- Pitcher
- Born: October 11, 1979 (age 46) New Iberia, Louisiana, U.S.
- Batted: LeftThrew: Left

Professional debut
- MLB: September 10, 2006, for the Pittsburgh Pirates
- CPBL: August 21, 2011, for the Lamigo Monkeys
- KBO: April 11, 2012, for the Lotte Giants

Last appearance
- MLB: September 30, 2007, for the Pittsburgh Pirates
- CPBL: October 2, 2011, for the Lotte Giants
- KBO: July 11, 2015, for the Hanwha Eagles

MLB statistics
- Win–loss record: 3–7
- Earned run average: 5.13
- Strikeouts: 34

CPBL statistics
- Win–loss record: 5–1
- Earned run average: 2.15
- Strikeouts: 41

KBO statistics
- Win–loss record: 42–27
- Earned run average: 3.99
- Strikeouts: 423
- Stats at Baseball Reference

Teams
- Pittsburgh Pirates (2006–2007); Lamigo Monkeys (2011); Lotte Giants (2012–2014); Hanwha Eagles (2014–2015); Lamigo Monkeys (2016);

= Shane Youman =

American baseball player (born 1979)

Shane Demond Youman (born October 11, 1979) is an American former professional baseball pitcher. He played parts of two seasons in Major League Baseball (MLB) for the Pittsburgh Pirates. He also played in the KBO League for the Lotte Giants and Hanwha Eagles, and in the Chinese Professional Baseball League (CPBL) for the Lamigo Monkeys.

Youman stands at 6' 4", and weighs 220 pounds. Youman is a classic "crafty" left-handed pitcher, with a fastball in the 84-88 MPH range and a hard slider, as well as a changeup.

== Career ==
He attended Louisiana State. He made his major league debut for the Pittsburgh Pirates on September 10, 2006. He got his first career win on July 3, 2007, against the Milwaukee Brewers.

Youman was claimed off waivers by the Philadelphia Phillies on November 28, 2007. On March 19, 2008, he was sent outright to the minors, but was released in early June.
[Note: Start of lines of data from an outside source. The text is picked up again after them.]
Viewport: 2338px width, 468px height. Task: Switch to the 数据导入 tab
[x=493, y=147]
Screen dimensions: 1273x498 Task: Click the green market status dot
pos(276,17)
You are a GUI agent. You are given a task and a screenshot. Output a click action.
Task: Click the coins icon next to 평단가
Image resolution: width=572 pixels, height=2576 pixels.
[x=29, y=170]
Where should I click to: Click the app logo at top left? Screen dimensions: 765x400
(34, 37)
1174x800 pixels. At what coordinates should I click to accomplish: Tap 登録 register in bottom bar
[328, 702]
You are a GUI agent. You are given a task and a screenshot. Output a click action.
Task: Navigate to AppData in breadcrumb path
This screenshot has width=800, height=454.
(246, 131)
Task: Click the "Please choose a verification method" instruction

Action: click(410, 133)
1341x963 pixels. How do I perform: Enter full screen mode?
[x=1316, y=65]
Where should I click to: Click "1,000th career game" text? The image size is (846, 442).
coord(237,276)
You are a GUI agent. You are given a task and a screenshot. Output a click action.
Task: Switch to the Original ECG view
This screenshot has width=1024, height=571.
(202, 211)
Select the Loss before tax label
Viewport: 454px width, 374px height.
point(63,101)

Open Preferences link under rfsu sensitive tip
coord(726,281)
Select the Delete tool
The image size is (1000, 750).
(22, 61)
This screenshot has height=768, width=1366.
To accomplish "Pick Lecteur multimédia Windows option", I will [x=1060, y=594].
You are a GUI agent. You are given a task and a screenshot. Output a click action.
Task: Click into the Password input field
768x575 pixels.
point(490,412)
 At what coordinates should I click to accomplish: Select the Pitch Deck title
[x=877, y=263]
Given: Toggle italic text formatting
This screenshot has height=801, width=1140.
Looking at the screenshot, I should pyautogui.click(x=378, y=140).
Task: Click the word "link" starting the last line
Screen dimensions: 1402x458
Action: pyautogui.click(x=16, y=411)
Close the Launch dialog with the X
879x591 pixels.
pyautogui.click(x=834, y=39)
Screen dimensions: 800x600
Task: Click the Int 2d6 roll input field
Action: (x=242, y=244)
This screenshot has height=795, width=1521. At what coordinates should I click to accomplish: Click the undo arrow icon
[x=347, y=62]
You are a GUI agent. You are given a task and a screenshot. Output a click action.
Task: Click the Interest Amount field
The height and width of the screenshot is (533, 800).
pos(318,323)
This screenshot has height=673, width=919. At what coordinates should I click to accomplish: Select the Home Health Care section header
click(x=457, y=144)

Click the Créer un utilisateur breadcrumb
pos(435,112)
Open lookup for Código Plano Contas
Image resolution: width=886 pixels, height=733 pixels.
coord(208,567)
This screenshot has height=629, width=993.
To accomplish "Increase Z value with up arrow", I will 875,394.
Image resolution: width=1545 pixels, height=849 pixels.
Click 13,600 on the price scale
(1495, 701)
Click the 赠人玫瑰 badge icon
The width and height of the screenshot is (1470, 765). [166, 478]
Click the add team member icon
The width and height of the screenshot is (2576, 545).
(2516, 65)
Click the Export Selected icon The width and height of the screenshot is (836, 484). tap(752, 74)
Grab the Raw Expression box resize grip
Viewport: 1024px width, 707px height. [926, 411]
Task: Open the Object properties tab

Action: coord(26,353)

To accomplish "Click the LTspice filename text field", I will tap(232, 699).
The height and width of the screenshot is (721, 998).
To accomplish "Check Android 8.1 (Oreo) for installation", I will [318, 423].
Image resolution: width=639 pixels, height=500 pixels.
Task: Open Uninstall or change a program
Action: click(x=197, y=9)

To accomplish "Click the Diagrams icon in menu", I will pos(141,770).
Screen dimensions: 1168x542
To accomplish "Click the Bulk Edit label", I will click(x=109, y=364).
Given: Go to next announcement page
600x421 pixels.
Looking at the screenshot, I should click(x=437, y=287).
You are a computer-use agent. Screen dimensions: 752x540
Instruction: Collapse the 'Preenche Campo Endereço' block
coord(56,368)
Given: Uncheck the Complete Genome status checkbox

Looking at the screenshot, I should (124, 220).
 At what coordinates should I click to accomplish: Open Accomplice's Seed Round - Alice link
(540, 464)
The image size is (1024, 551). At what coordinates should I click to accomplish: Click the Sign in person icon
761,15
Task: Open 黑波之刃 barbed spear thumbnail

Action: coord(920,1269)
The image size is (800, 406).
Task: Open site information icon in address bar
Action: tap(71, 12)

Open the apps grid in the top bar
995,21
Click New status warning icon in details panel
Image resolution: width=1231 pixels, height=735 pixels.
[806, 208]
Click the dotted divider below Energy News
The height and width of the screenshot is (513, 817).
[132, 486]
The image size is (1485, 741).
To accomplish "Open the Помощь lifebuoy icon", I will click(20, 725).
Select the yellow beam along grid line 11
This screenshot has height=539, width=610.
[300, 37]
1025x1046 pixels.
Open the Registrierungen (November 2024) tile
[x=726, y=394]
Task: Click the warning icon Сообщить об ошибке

Shortly thereafter, Youman signed with the Lancaster Barnstormers of the Atlantic League, where he made his debut on June 16, 2008. He remained in the Atlantic League for parts of four seasons, pitching for five teams.

On August 10, 2011, after pitching 13 games that season for the Long Island Ducks, Youman's contract was purchased by the Lamigo Monkeys in Taiwan. In January 2012, with the help of the Global Scouting Bureau, Youman signed a one-year contract to pitch for the Lotte Giants of the Korea Professional Baseball League.

New Iberia Senior High School held a ceremony to retire Youman's number on March 18, 2017. In front of a crowd that included Youman's family, friends, and former coaches, the school presented him with a framed jersey.